Известие о горестной кончине Фрапана повергло Мизака в полное уныние — если раньше он возлагал на него довольно большие надежды, теперь приходилось что-то придумывать самому — а более ничего не придумывалось. Те мелкие пакостники, что еще оставались внутри крепости, после разоблачения и казни Георга совсем по норам и щелям попрятались и никаких признаков ни жизни, ни деятельности не выказывали. Решив довериться коллективному разуму, Мизак созвал своих полководцев и начал, как говорится, думу думать.
Бейлербей Анатолии, малость оправившийся после полученной в деле 19 июня раны, стоял за крупный штурм итальянского поста. Остальные эту идею особо не поддерживали, справедливо опасаясь, что и здесь им как следует наподдадут. Анатолиец, как всегда, доказывал, что иоанниты сильны именно на море, отчего было сугубо ошибочно ввязываться с ними в схватку на воде, где они пожгли и потопили массу кораблей.
— Только на суше, — пылко говорил он, — мы имеем сокрушающее преимущество, которым мы, по сути, толково так и не воспользовались.
— При портовой башне тоже дело шло на суше, — едко заметил старичок Сулейман и многозначительно покачал головой.
— Много людей положим, — сухо отозвался визирь.
— Умрут? И что? Бабы рожать разучились? — кипятился бейлербей, но старик поддел его:
— Сановный бейлербей анатолийский, стратег необычайный, поведай лучше мне, недостойному, отчего выходит, что засыпаемый столь рьяно ров так и не засыпается, а? Сколько материалу вбито, людей положено, а посмотришь — не то, что не прибыло, а даже убыло.
Что, джинны, ифриты[35]
уносят по ночам камни и стволы деревьев?— Видно, гяуры убирают… — скромно предположил военачальник, потупя очи.
— Только их не видно, — отметил Сулейман.
— Оседает под своей тяжестью, — высказался преемник Алексиса Тарсянина, но на него только рукой махнули — глупость!
— Сам-то что думаешь, уважаемый? — спросил Мизак Сулеймана.
— Мне кажется, что кяфиры, словно крысы, орудуют внизу, под насыпью, через подземные ходы — и тащат все в город. Если такой лаз найти — можно по нему прекрасно проникнуть в город, почтенные. Я об этом каждый день думаю и вот до чего додумался, — все оживились, ведь старик воистину сказал доброе слово.
Правда, он тут же решил всех немножко поостудить, сказав, что пока его разведка на такие ходы не вышла, однако все равно рано или поздно найдет:
— Эти глупцы сами, чувствуется, сделали за нас изрядную часть работы, это тоже нам на благо!
— А скажите мне, — встрял в разговор Али-бей, — ведь уже пробовали рыть мины — и что?
— Что-что, — ворчливо отозвался Мизак, — раздолбили гяуры своим требушетом галереи, порушили, народ поубивали, а во время вылазки живьем пожгли, запустив в шахты огненную смесь.
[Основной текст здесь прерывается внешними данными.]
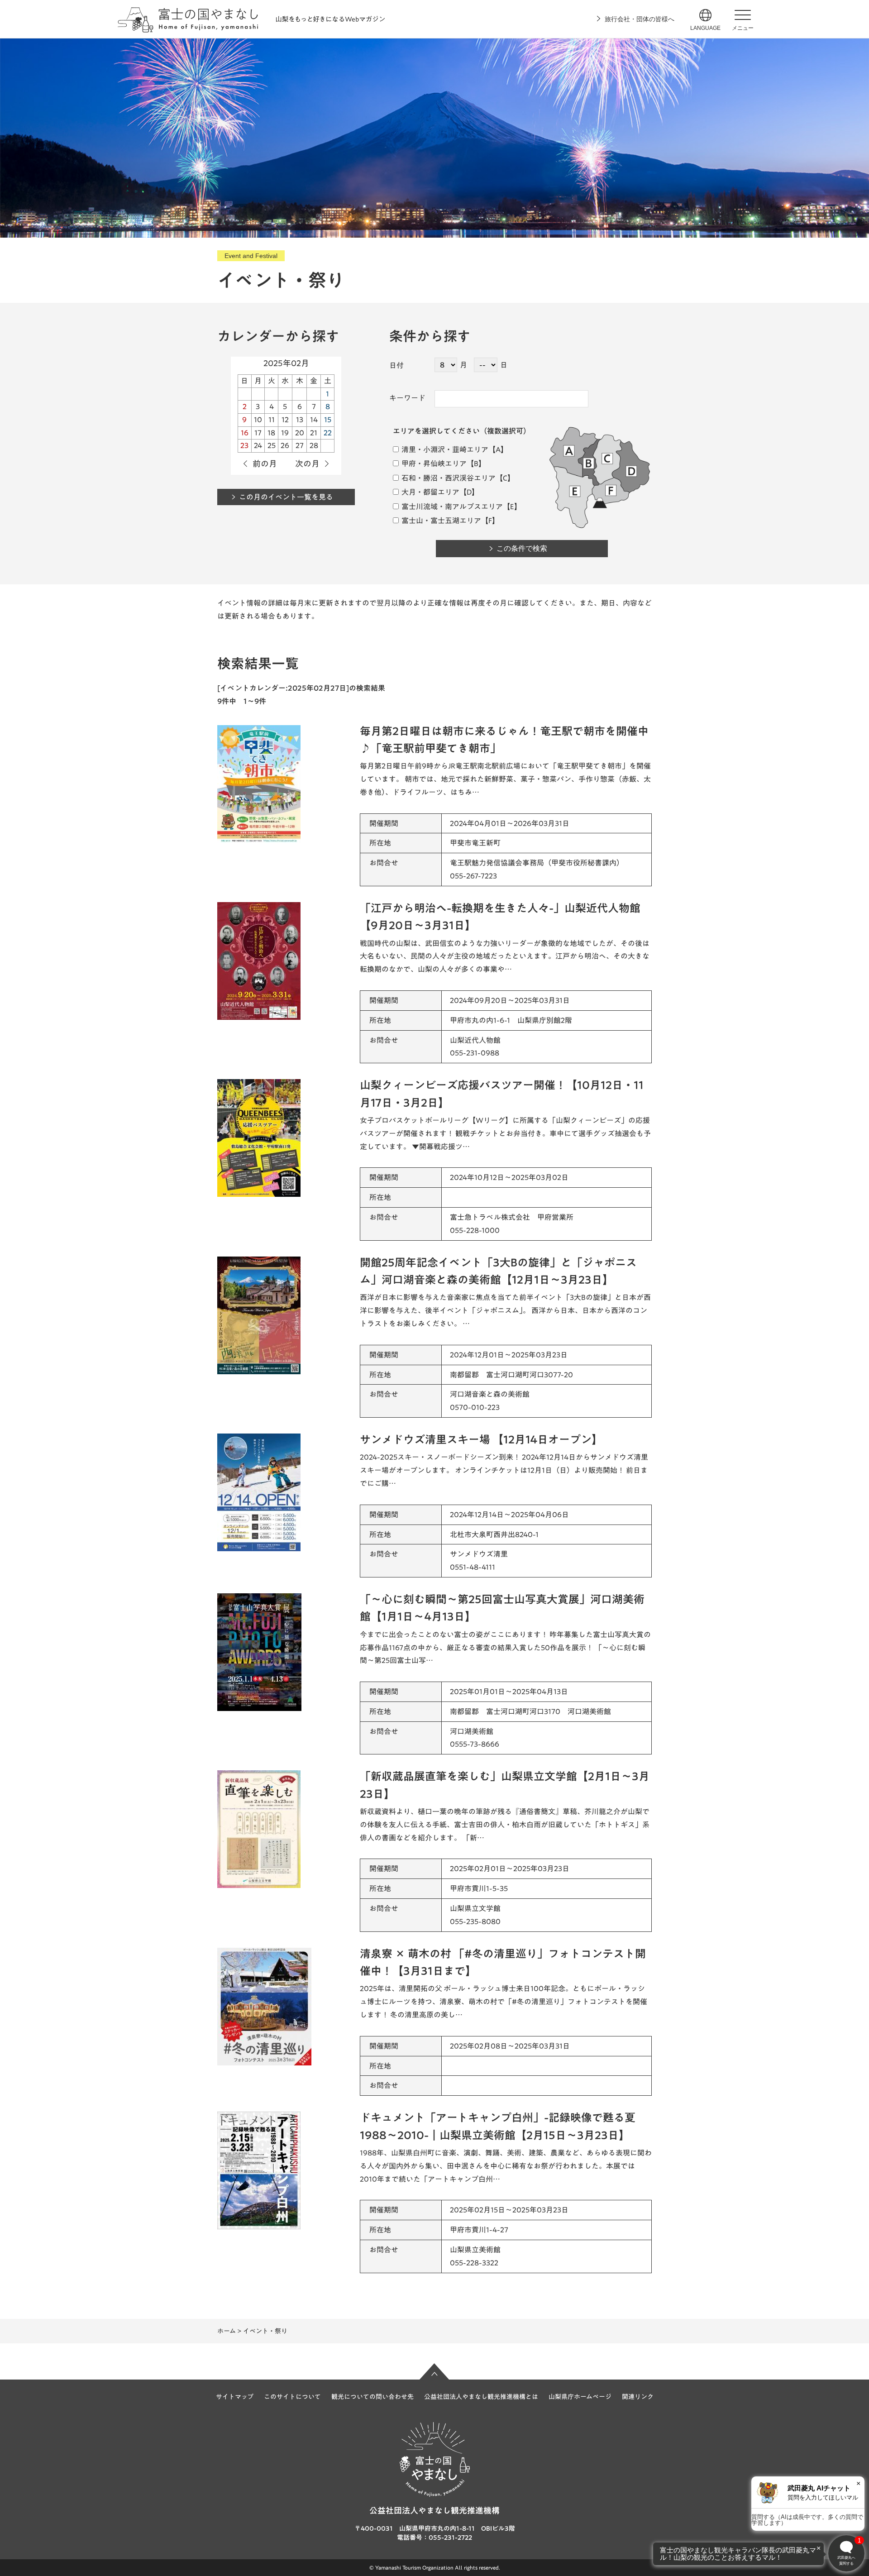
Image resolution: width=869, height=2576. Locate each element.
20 (299, 432)
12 (285, 419)
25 (271, 445)
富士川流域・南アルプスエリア (451, 506)
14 (314, 419)
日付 (396, 365)
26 (285, 445)
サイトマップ (234, 2397)
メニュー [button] (743, 28)
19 (285, 432)
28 (314, 445)
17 (258, 432)
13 (299, 419)
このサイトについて (292, 2397)
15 (327, 419)
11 (271, 419)
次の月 (307, 463)
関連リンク (638, 2397)
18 (271, 432)
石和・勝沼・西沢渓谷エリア (448, 478)
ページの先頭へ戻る (434, 2371)
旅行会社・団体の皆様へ (639, 19)
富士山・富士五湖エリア (440, 520)
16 (244, 432)
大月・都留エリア (429, 492)
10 (258, 419)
С той поры как-то и недосуг было. Положились на штурм со стороны гавани, на пушки… Что ж, там не вышло, а орудия свое дело делают.
— Да, — склочно заметило око султаново, — только против разваленных стен кяфиры выстроили новые. Так что толку в пальбе? Греков пробовали поднять против ордена?
— С самого начала. Но все оказалось тщетно — дом неверия слишком сильно и мудро подготовился ко всему. Пожаров было мало, смертей — тоже. В общем, недовольства не вызвали.
— Евреи?
— С этими тоже нелегко, хотя не так, как с греками. Но эти дальше отдельных пакостей да пересылки сведений не идут, а в массе своей стоят за кяфиров, не желая менять свое относительно неплохое бытие на то лучшее, что сулим им мы.